> [WHAT THE TASK ASKS]: Show every line in the data below that contains the word "Open". Letter case matters.

> [ENTRIES]:
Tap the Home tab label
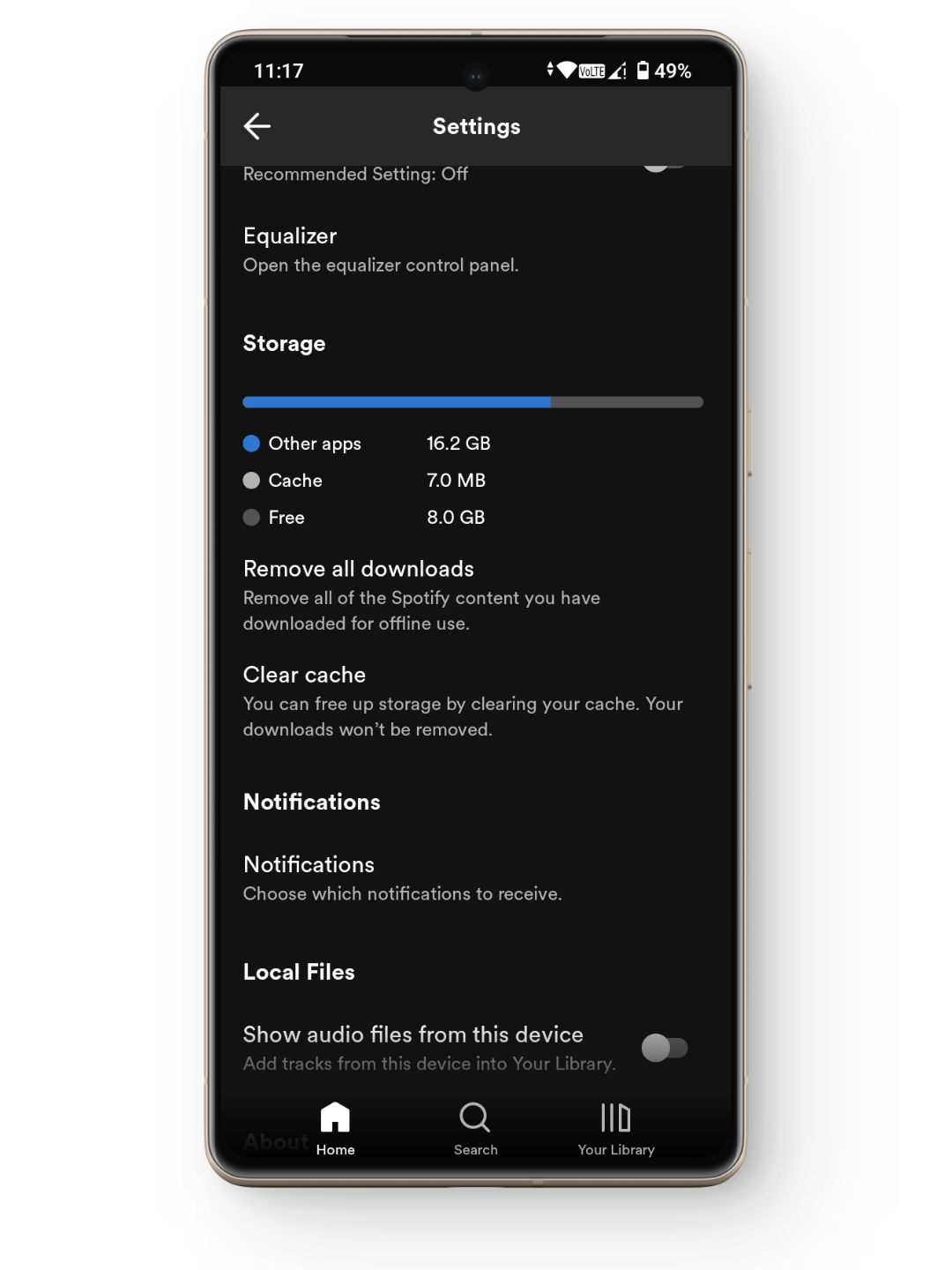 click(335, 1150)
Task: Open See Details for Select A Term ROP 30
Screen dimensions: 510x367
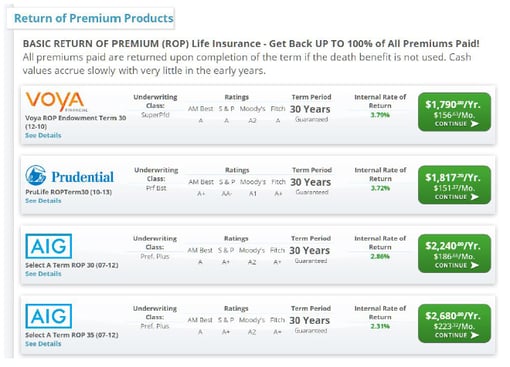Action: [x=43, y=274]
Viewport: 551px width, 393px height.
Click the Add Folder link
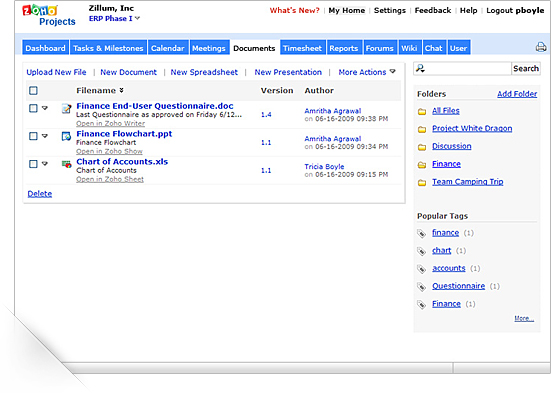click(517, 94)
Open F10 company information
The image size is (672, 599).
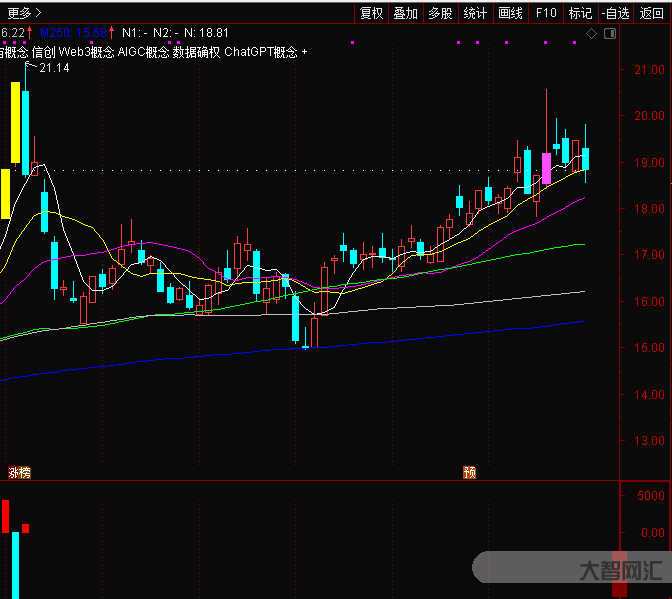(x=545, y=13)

> [REPLY]:
Task: Open See Details for Select A Term ROP 30
Open F10 company information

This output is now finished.